Once it's installed (or if it already is), go to Performance → Search Results. You'll see a list of queries—the exact words people typed into Google to get to your site.
Look at that list carefully. What do you see?
In most contractor accounts, the list is almost entirely branded terms. Your business name. Your business name + city. Your name + phone number. Your name + reviews.
You might see 200 clicks a month. And 180 of them are from people who already knew your name. They were going to call you anyway.
The non-branded clicks—the "emergency plumber near me," the "fence installation quote city"—might be five or ten. Or zero.
That's the real picture. And once you see it, you can't unsee it.
How to Fix It (The Actual Work)
Most local contractors don't find it that hard to rank for the right things. You're not competing with The New York Times. You're competing with three other local contractors, at least one of whom has a website that's little more than a 2017 digital brochure. You don't need to be perfect. You just need to be better.
Be Clear About Location on Your Service Pages
Not just "We provide roofing services." Try: "Roofing Services in Columbus, Ohio - Residential Roof Replacement, Repair and Emergency Tarping." Put that in your H1 on the page. Put it in your page title (the words in the browser tab). Naturally, put it on the page itself.
Give Each Service Its Own Page
A single page with all your services is easy to create but hard to rank. A page specifically about bathroom tile installation in city can rank for that search. A page that just mentions bathroom tile somewhere in passing along with 11 other services probably won't.
Find Low-Hanging Fruit with Google Search Console
Look for search terms where you're ranking at positions 8-20. You're close. You can probably break into the top five by adding more relevance to that page—more specific headlines, putting the city name in the right places.
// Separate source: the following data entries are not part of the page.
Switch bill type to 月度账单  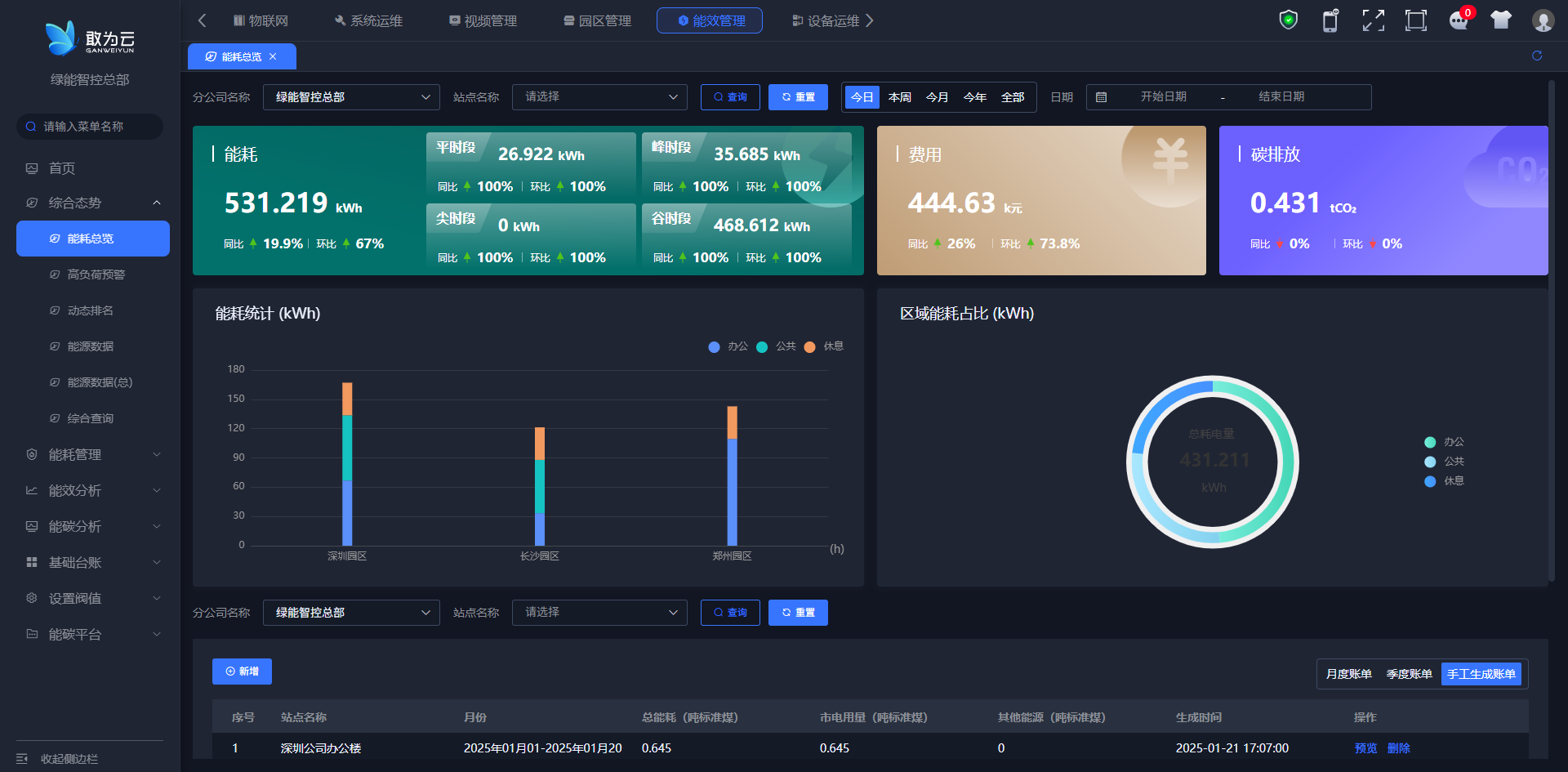point(1348,674)
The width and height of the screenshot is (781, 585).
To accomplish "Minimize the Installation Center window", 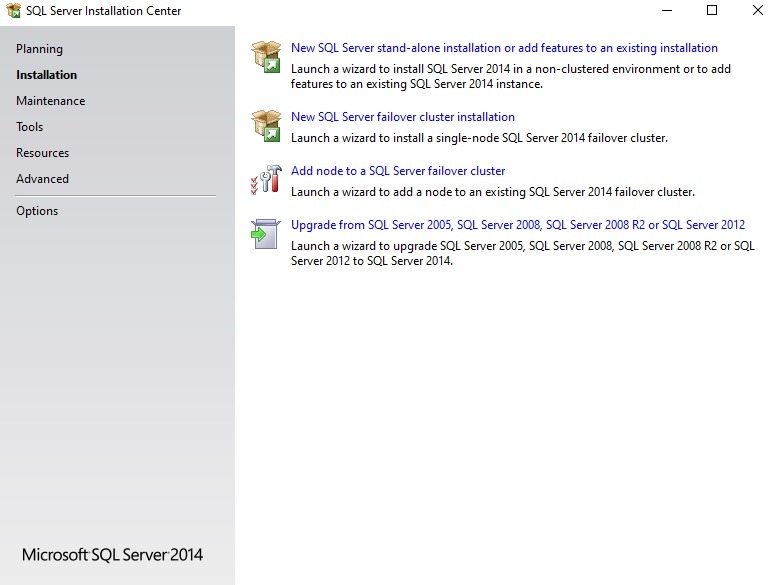I will coord(667,11).
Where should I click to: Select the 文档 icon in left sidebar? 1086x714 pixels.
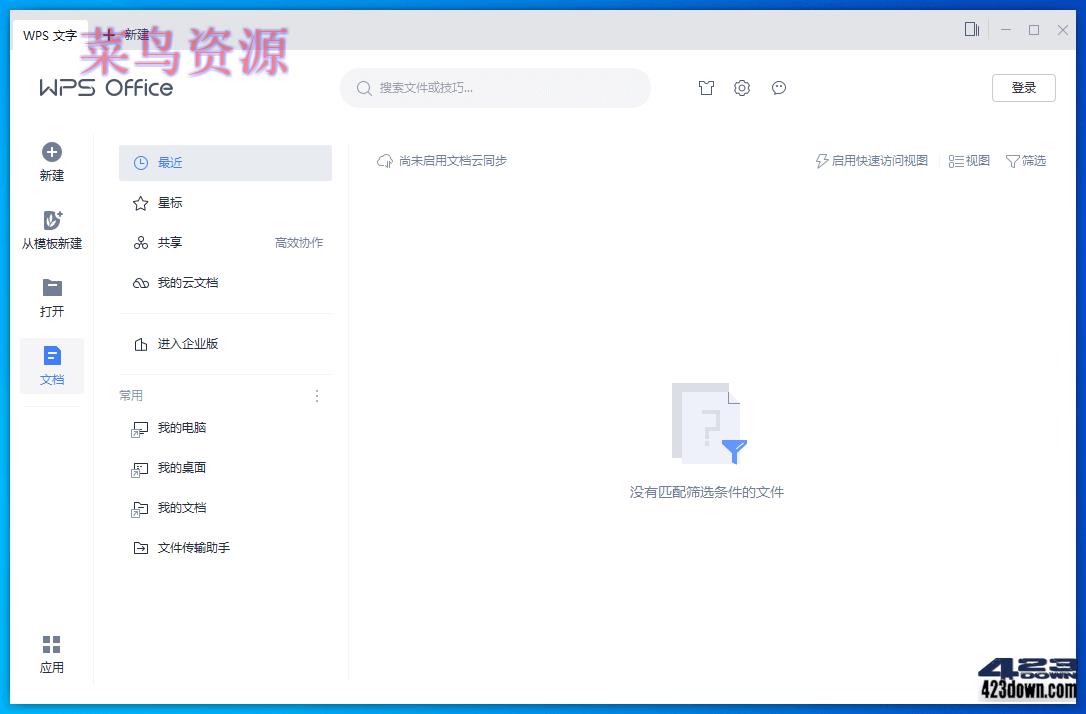point(51,356)
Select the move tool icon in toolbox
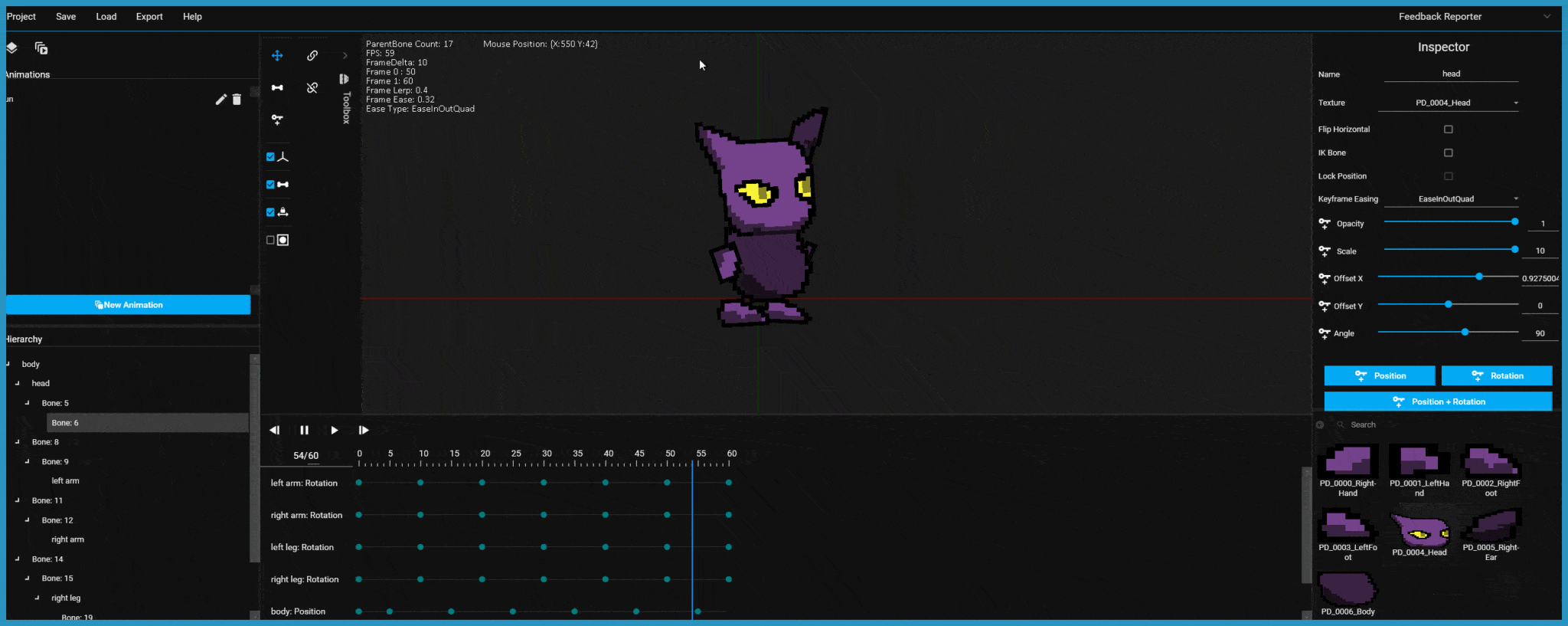Viewport: 1568px width, 626px height. 277,56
This is usually faster than building authority from scratch.
Dial In Your Google Business Profile
The local map pack—the three businesses shown with a map above organic results—is often easier to break into than organic rankings, especially for queries with "near me" in them. A complete GMB with reviews, photos, and the right service areas will get you in the conversation. A half-empty profile won't.
The Branded vs. Non-Branded Split That Should Be Your North Star
Here's a useful benchmark. An effective contractor website—one that's actually doing its lead-generation job—will have about half its search traffic from non-branded search. People who didn't know you, who found you because they needed what you do.
When you have 90% branded search, you have an online business card. People who were already going to call you can verify your phone number. That's fine. But it's not marketing. It's not growth. It's not getting you in front of the homeowner three miles away who needs exactly what you do and has no idea your company exists.
This is about being discovered by people who have never heard of you. That's the whole game.
One More Thing Worth Knowing
Google Search Console also shows you your average ranking for different search terms. When you're averaging position 4.2 for "HVAC repair city," you're already in the game—you just need a little push to get into the top three where the vast majority of clicks actually happen.
When you're averaging position 22 for something, you're on page two or three. Technically visible, but practically invisible.
What this means is: now you have real data. Not vibes. Not the feeling you get when you Google your name on your own computer. Real numbers that show you exactly where the opportunity is and what to work on.
That's a much better place to start than where most contractors begin.